Behind the church grounds is the local primary school, the Queen Elizabeth II. It has two classrooms and a dining hall, outside is the playing field and a school garden.

A row of houses, leading southwards from the church, is called Beatty Terrace. Opposite Beatty Terrace is the church hall. Built on the same site as an earlier hall, the new church hall is a larger and better-equipped building with a kitchen and an upstairs meeting room. At the end of Beatty Terrace is the village green. Just behind the village green is the 'old' graveyard.

The village extends out the Irvinestown road and at the cross can be found the post office.

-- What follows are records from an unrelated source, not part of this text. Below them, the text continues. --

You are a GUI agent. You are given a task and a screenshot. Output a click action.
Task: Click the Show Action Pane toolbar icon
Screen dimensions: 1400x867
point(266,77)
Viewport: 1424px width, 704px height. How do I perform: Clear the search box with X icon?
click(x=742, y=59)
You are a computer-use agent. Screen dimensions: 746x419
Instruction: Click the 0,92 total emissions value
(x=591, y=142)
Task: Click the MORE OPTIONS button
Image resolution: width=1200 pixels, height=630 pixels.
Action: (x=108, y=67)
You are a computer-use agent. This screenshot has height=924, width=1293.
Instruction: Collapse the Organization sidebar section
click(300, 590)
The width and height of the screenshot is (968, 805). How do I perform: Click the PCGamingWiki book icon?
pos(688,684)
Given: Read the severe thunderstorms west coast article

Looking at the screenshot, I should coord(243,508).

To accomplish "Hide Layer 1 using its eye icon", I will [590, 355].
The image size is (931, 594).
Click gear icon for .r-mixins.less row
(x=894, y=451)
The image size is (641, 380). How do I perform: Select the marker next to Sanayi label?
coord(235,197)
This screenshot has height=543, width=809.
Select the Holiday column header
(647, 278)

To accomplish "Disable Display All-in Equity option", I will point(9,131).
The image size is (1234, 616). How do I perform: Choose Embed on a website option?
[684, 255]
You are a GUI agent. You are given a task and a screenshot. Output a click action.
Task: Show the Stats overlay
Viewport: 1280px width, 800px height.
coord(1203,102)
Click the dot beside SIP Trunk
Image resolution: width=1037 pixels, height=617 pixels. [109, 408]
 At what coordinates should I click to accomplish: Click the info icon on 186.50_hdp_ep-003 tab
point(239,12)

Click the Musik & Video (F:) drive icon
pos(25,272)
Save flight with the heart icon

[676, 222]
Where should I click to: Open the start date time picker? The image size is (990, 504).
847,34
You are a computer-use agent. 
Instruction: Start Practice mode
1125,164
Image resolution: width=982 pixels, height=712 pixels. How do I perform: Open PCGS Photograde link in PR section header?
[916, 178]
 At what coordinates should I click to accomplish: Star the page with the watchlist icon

In 2008, the speed limit within the village was changed to 30 mph.

==Railway development==
Kilskeery is near Bundoran Junction railway station which was the junction of the Enniskillen and Bundoran Railway and the Londonderry and Enniskillen Railway. The Enniskillen and Bundoran Railway opened from on the Londonderry and Enniskillen Railway near Kilskeery to Pettigo on 13 June 1866. It was extended to Bundoran, County Donegal in 1868 and intended to continue to but failed to do so. The Great Northern Railway ran the E&BR from 1876 and took it over in 1896.

== Schools ==
Local schools include Queen Elizabeth II Primary School and the Free Presbyterian School.